Make the Most of Your Release: Reach Out
If you’ve read any of my articles, you know that I’m fond of lists. On the heels of my last article about how to follow up on your release (See “Trevor’s 7 Rules of PR Pitching”), here’s the fifth of 6 tips to help you get the most out of your follow-up (read the first here).
Reach Out: Send out good tips about items in your field that don’t relate to you to influential media.
Sound counter-intuitive? Maybe a little. But it pays off, even if it does mean that the press runs a story that talks about a competitor or mentions a burgeoning trend without discussing you. How’s it pay off? In two ways:
- Journalists are human, too: Make their job a little easier and they’ll remember you fondly. This means that you’ll have an easier time reaching them the next time that you want to get your own story covered, that they’ll be prone to call you for quotes when they need someone to weigh in on something they’re writing, and that they’ll feel (ever so slightly) like they owe you a good turn for the favor that you did them.
- You’re keeping up with the trends: As I’ve covered earlier, there’s a number of ways that knowing what’s happening in your business pays off well for your ability to write news releases (and it’s a no-brainer from a general business perspective).
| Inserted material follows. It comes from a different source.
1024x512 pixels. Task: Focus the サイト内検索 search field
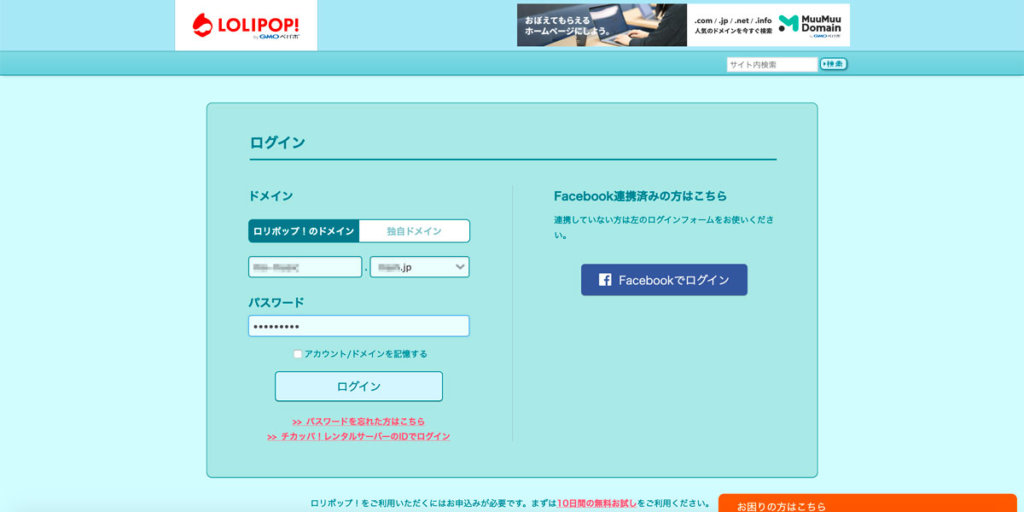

It’s also something that you can legitimately budget a little time to each week as part of your media outreach and not feel like you’re a slacker for tooling around reading blogs or your RSS feed reader for two hours.
The best way–the very best way–to get a reporter or blogger to talk about you when you have news is to have already fed them news that they wanted to use before. So if you hear something that would interest one of those media contacts who you’ve been following around the Internet, send it on to them. Even if it’s not about your company. Especially if it’s not about your company. Once a reporter or blogger knows who you are and that you care about getting good information out about your field, they’ll be more prone to open your pitches just to see what you’re talking about.
As always, a certain amount of restraint is necessary here. No, you don’t need to forward on to your blogger network the latest rumor about MacWorld’s next Developer’s Conference, or who’s going to win American Idol. But if you find a real tidbit of news that’s under-reported by a journalist that you read who might be interested in it? Go right ahead and pass it along.
90% of all press release story queries are form letters blasted to every reporter on the planet willy-nilly. It should not surprise you that this jades the media outlets quickly. It also means that they treasure the people who don’t randomly bombard them, but rather show some consideration for what it is that they write about and what interests them.